# Help



## Liam (Nov 7, 2004)

Hey, I was wondering if it is ok to put drift wood or rocks from outside in the fish tank? Does this cause a risk of bacteria?

Let me know

Thanks, Liam


----------



## sprinter78 (Nov 24, 2003)

Yes, you could introduce harmful bacteria in your tank if you don't clean the drift wood/rocks before you put them in your tank.

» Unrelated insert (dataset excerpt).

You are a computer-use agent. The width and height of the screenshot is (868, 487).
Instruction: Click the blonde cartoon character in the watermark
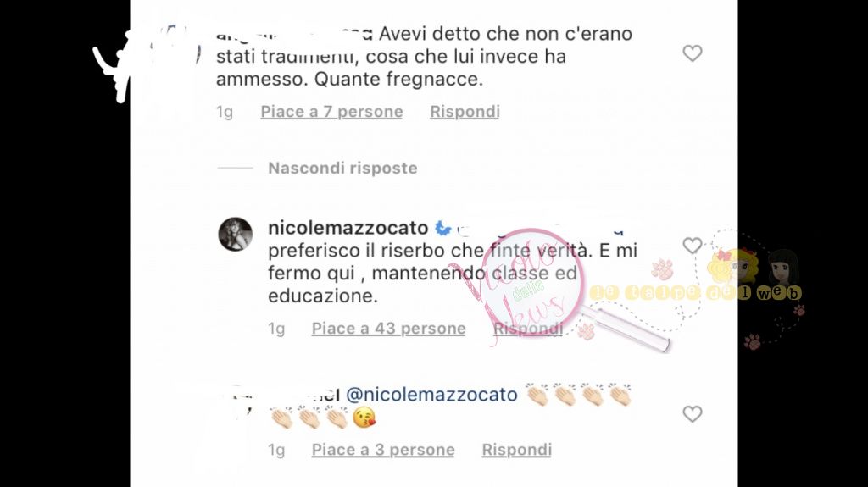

Best thing to do is wash them w/ bleach (no soap). Let them dry and then put them in the tank.


----------



## JAC (Jan 19, 2004)

Liam said:


> Hey, I was wondering if it is ok to put drift wood or rocks from outside in the fish tank? Does this cause a risk of bacteria?
> 
> Let me know
> 
> Thanks, Liam


 Not without treating them first







.


----------



## Gumby (Aug 13, 2004)

Not really a wise thing to do. Sure, it's cheap, but it can kill your fish.

A lot of rocks will break down in acidic water. Some have heavy metals that are either toxic or will rust (which is also toxic). I've heard that a safe test for rocks is to pour vinegar on them and if it *does not* fizz, then it's safe to add. I don't know how true that is.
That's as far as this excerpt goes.